118. A method for generating a transcript image of a sample which contains polynucleotides, the method comprising the steps of:

a) labeling the polynucleotides of the sample,

b) contacting the elements of the microarray of claim 117 with the labeled polynucleotides of the sample under conditions suitable for the formation of a hybridization complex, and

c) quantifying the expression of the polynucleotides in the sample.

119. An array comprising different nucleotide molecules affixed in distinct physical locations on a solid substrate, wherein at least one of said nucleotide molecules comprises a first oligonucleotide or polynucleotide sequence specifically hybridizable with at least 30 contiguous nucleotides of a target polynucleotide, said target polynucleotide having a sequence of claim 11.

120. An array of claim 119, wherein said first oligonucleotide or polynucleotide sequence is completely complementary to at least 30 contiguous nucleotides of said target polynucleotide.
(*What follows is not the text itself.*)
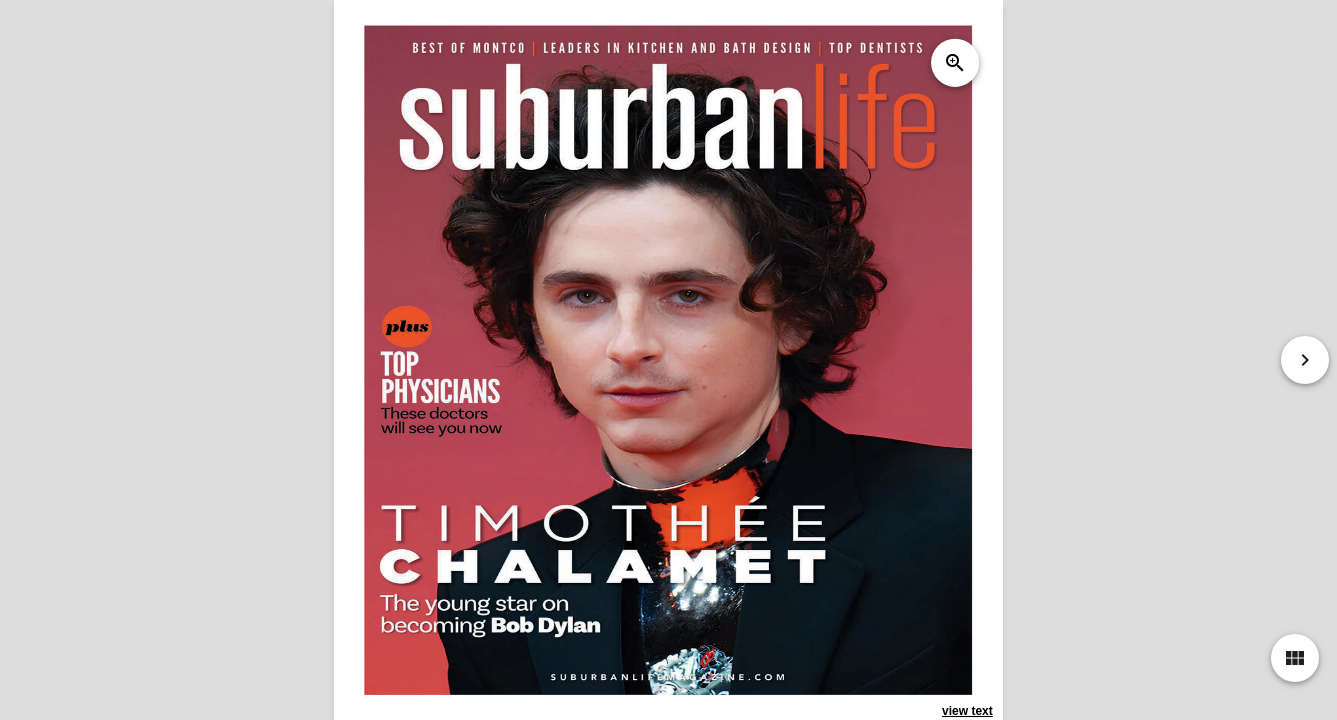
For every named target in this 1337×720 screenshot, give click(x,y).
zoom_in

121. An array of claim 119, wherein said first oligonucleotide or polynucleotide sequence is completely complementary to at least 60 contiguous nucleotides of said target polynucleotide.

122. An array of claim 119, which is a microarray.

123. An array of claim 119, further comprising said target polynucleotide hybridized to said first oligonucleotide or polynucleotide.

124. An array of claim 119, wherein a linker joins at least one of said nucleotide molecules to said solid substrate.

125. An array of claim 119, wherein each distinct physical location on the substrate contains multiple nucleotide molecules having the same sequence, and each distinct physical location on the substrate contains nucleotide molecules having a sequence which differs from the sequence of nucleotide molecules at another physical location on the substrate.